In the 1930s and later, when the campaign “against cosmopolitanism” was already underway, Labas could not avoid the repressive pressures of the state apparatus. Until the mid-1960s he was banned from participating in major exhibitions, and museums did not acquire his works. Later he wrote: “Intransigent and frank as I am, I did not fool myself and understood that under high-sounding slogans the political climate was changing toward reaction, and reaction would reign for many years”3. In 1937 his brother was arrested and executed on trumped-up charges. Throughout these years Labas was kept afloat morally by great love. In 1935, in the Crimea, he had met the young German artist Leony Neumann, who had previously studied at the Bauhaus School under Wassily Kandinsky and Paul Klee; soon they married, and Leony become his loyal wife and companion supporting him in his struggles to survive in life and in art.

As an artist Labas saved himself in the 1930s by working in the theatre and creating wonderful dioramas and panoramas that soon won international acclaim. At a time when high art was purposefully reduced to naturalism and simulation, Labas boldly elevated the inherently mimetic genre of the diorama to the level of high art. Synthesising the techniques of decorative painting, fresco, sculpture, stained glass, minting, wood, and majolica, the artist created fine works conveying the mysterious depths and panoramic sweep of their themes, and of existence as such. Such works include Labas’s diorama representing the Republic of Georgia at an allunion agricultural exhibition in Moscow, a panorama of the Soviet children’s camp “Artek” presented at an exhibition in New York, and a panel titled “Aviation” made for an international show in Paris.

During World War II Labas stayed in Tashkent, where he accomplished a series of watercolours featuring huge trees with sky- bound tops and colourful people who, in his own words, are endowed with “the characteristics of age-old noble-mindedness”. Labas wrote about the Tashkent of that period: “Sultry summer days under a dazzling sunlight that seem to be pouring from outer space — here the sky seems closer, and eternity more palpable. Colours here are different, unusual for the European eye. An absolutely different atmosphere, as if from the ‘One Thousand and One Nights’. I wanted to convey the immortality and antiquity of Oriental beauty, which seemed vulnerable in those horrific years...”4

After the war Labas continued to paint Moscow cityscapes, the Moscow Metro with moving upward escalators, created many portraits, and worked as a book illustrator (in particular, he designed illustrations to Thomas Mann's novel "Joseph and His Brothers"). But perhaps the most distinguished pieces among his legacy from that period are the series of watercolour views of the Crimea, the Baltic republics and "Podmoskovie", the area around Moscow. Although free of the visionary quality of Labas's pictures from the 1920s and early 1930s, these images have the main characteristics of the artist's vision and captivate with the unusual freshness and beauty of their visual language.

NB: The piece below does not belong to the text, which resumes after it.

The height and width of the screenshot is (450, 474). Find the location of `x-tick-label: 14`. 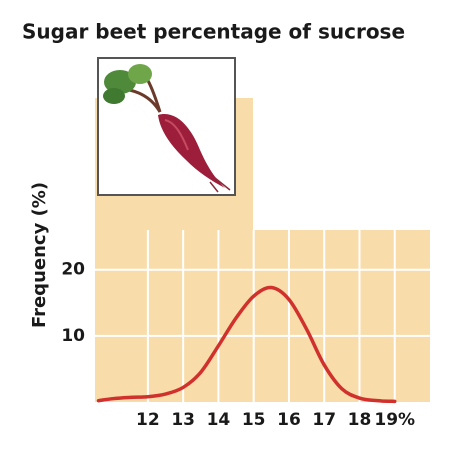

x-tick-label: 14 is located at coordinates (219, 420).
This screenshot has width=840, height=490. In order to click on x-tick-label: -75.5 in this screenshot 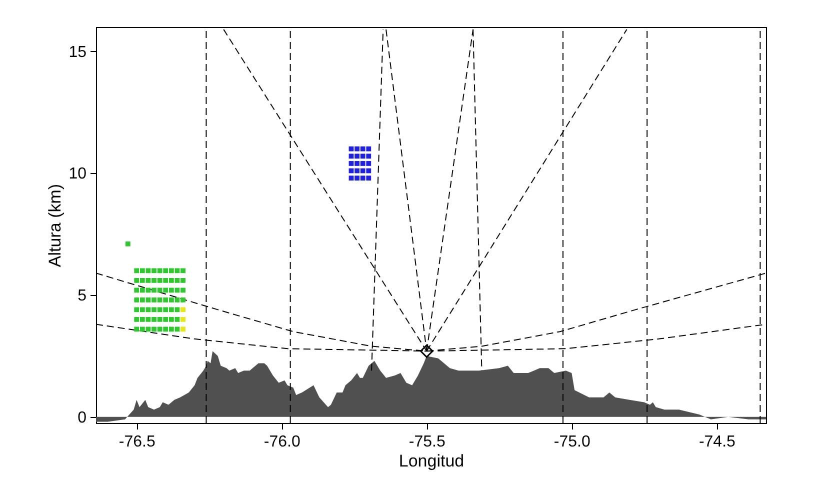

The watercolour views of Dzintari from a series accomplished in 1970 feature a clear sky behind a layer of haze, or the sky at sunset over a strip of the sea and a beach, either deserted or crowded with vacationers. The artist lends to all of his pieces a cosmic feel and seems to be expanding the boundaries of his watercolour pictures.

In a watercolour from the “Last Summer. 1983” series the train leaves behind blurred spots of trees, the passengers on the platform form an amazing colourful bouquet, but, as usual, the whole scene takes place under a high and boundless sky. In this piece, created several days before he died, Labas remains his usual self — an artist in love with the world around, but also an alien who came to it from outer space.

 

  1. Quoted from: Labas, Alexander. A Memoir. Compiled by Olga Beskina- Labas. - St. Petersburg, 2004. P.45.
  2. Quoted from: Labas, Alexander. A Memoir. Compiled by Olga Beskina-Labas. St. Petersburg, 2004. P. 42.
  3. Quoted from: Labas, Alexander. A Memoir. Compiled by Olga Beskina-Labas. St. Petersburg, 2004. P. 49.
  4. From Labas's diary. Private archive of Olga Beskina-Labas.